In 2005 Thomas and his wife Debra launched a local magazine called the Kansas Journal of Military History which at its peak had 5,000 subscribers. The magazine was released in conjunction with a grassroots effort called Kansas Committee for Reclaiming What is Rightfully Ours (RETAKE) which aimed to raise awareness about the parts of Colorado that used to be Kansas territory.

In 2015 his book Hellstorm was adapted into a documentary film produced by Kyle Hunt of neo-Nazi and white nationalist media platform Renegade Films.

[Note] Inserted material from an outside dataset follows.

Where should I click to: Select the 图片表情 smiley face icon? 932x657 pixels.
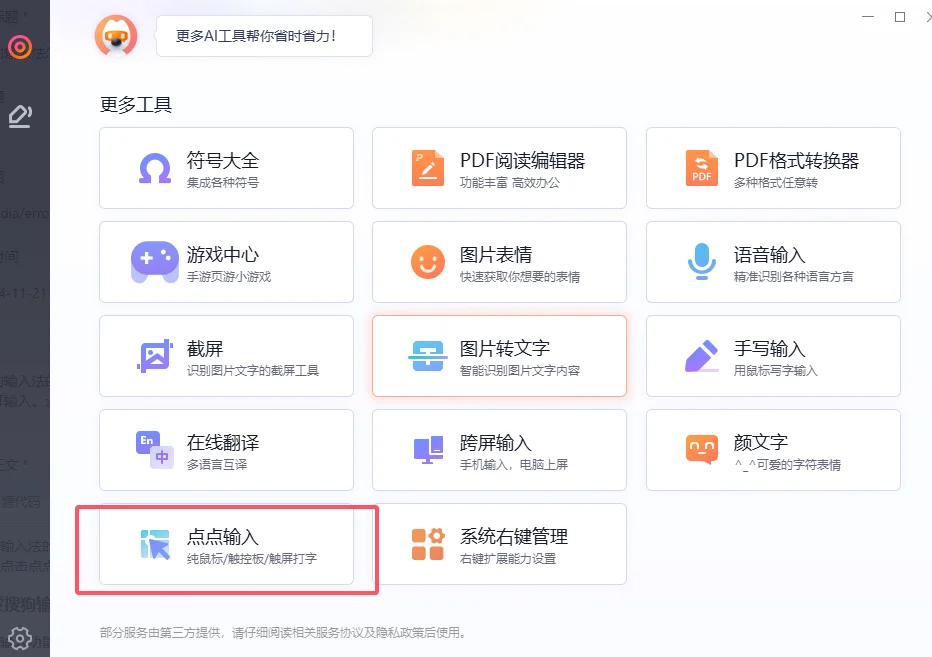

The film subsequently won an honorable mention at the 2016 Myrtle Beach Film Festival.

Goodrich died on December 4, 2024.

His wife Debra Goodrich, a freelance journalist, has co-authored several of his books. She is currently the resident historian of the Historic Topeka Cemetery and writes extensively about the history of Kansas.

== Bibliography ==

- Bloody Dawn: The Story of the Lawrence Massacre (1992)
- Scalp Dance: Indian Warfare on the High Plains, 1865-1879 (1997)
- Black Flag: Guerrilla Warfare on the Western Border, 1861–1865 (1999)
- The Day Dixie Died: The Occupied South, 1865-1866 (2001)
- Hellstorm: The Death of Nazi Germany, 1944-1947 (2010)
- War to the Knife: Bleeding Kansas, 1854–1861 (2023)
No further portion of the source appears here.